Our weeks at conference are always stressful, with the constant fires to put out and the togetherness that makes us all lash out. But, I noticed that when I was dealing with added stressors on top of my already-in-place stressors, I felt like I was perpetually dangling on the verge of a panic attack if ONE MORE thing had happened. I would step back from the situation, re-group, grab my coping mechanism of choice at the time, whether that was a friend or a glass of wine.

I am able to calm myself. My sister is not able to do this, and tells me this is a critical thing in determining my "not-craziness" ;) But, each time I have to do that, it makes me just a little bit more anxious that next time, I may not. So, I'm going to do something about it.

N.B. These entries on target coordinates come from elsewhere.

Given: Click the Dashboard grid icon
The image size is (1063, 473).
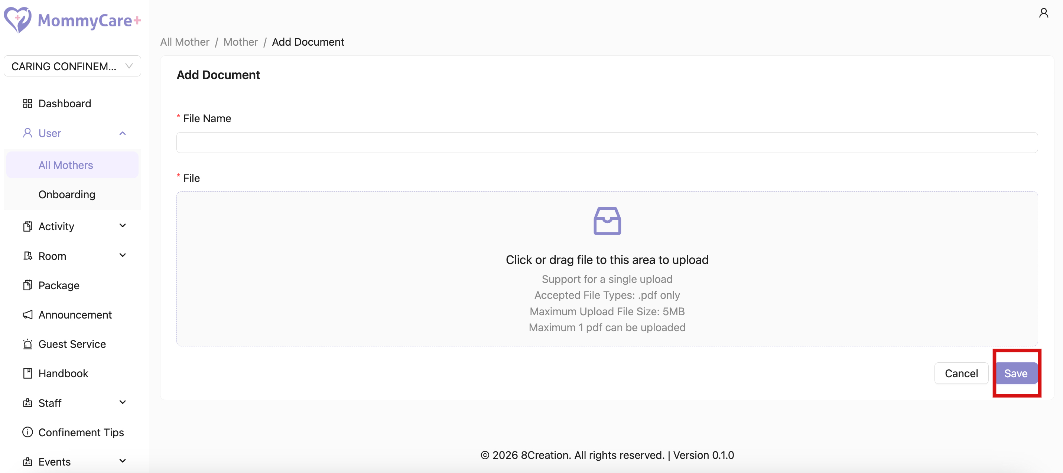Looking at the screenshot, I should point(27,104).
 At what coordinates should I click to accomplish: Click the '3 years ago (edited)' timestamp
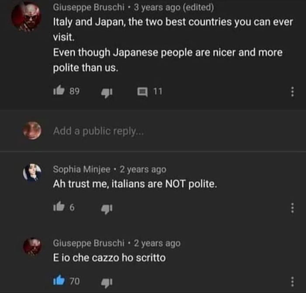(x=174, y=7)
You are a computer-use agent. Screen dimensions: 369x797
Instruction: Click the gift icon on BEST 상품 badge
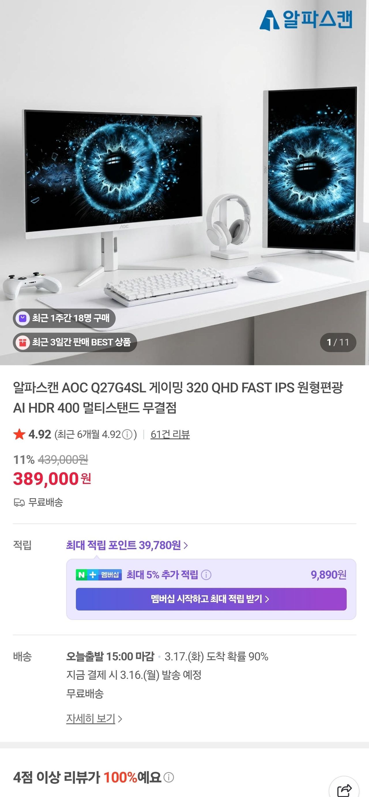[x=23, y=342]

And I will do my best to get back into my routines, and maybe I'll run an extra mile tomorrow.

Why not?

I feel like I run ten extra miles every day, just to stay in the race.

6 comments:

Ms. Moon said...

Hey! May and I were just talking about you today, wondering where in the hell you were. Glad you're back.
As to the anxiety- go see the doctor. There's no need to try to live like that, always afraid you're about to go off the deep end. Believe me- you do NOT want to get to that point.
And really, glad you're back.

Kori said...

I, too, have missed you, and echo what Ms. Moon says about going to the doctor; I know mine saved my life, truly, and I don't EVER want to go back to where I was, emotionally.

Thinking of you-

SJ said...

It really means alot to know I was missed, and thought of, and both of these made me smile :) It's so funny how fast, and fierce, we can form these connections.

May said...

A tiny new crush can be so sweet and so healing.
I'm glad that you are taking care of yourself. I'm sorry that things are stressful. Sometimes for me, when I'm about to make a big change, everything that gets in my way becomes so big... But then when the change is made and all is new and I can breathe I feel a little glad that it was hard because it makes saying goodbye to a time or a place easier. I hope that breathing time comes soon for you.

May said...

p.s.
I'm so impressed with your running!

SJ said...

Oh girl, don't be impressed. I jog and run only about half the time, and I do two miles so I'm definitely not doing any marathons anytime soon :) I'm impressed I get off my lazy ass at all these days, and need to really get back on my game!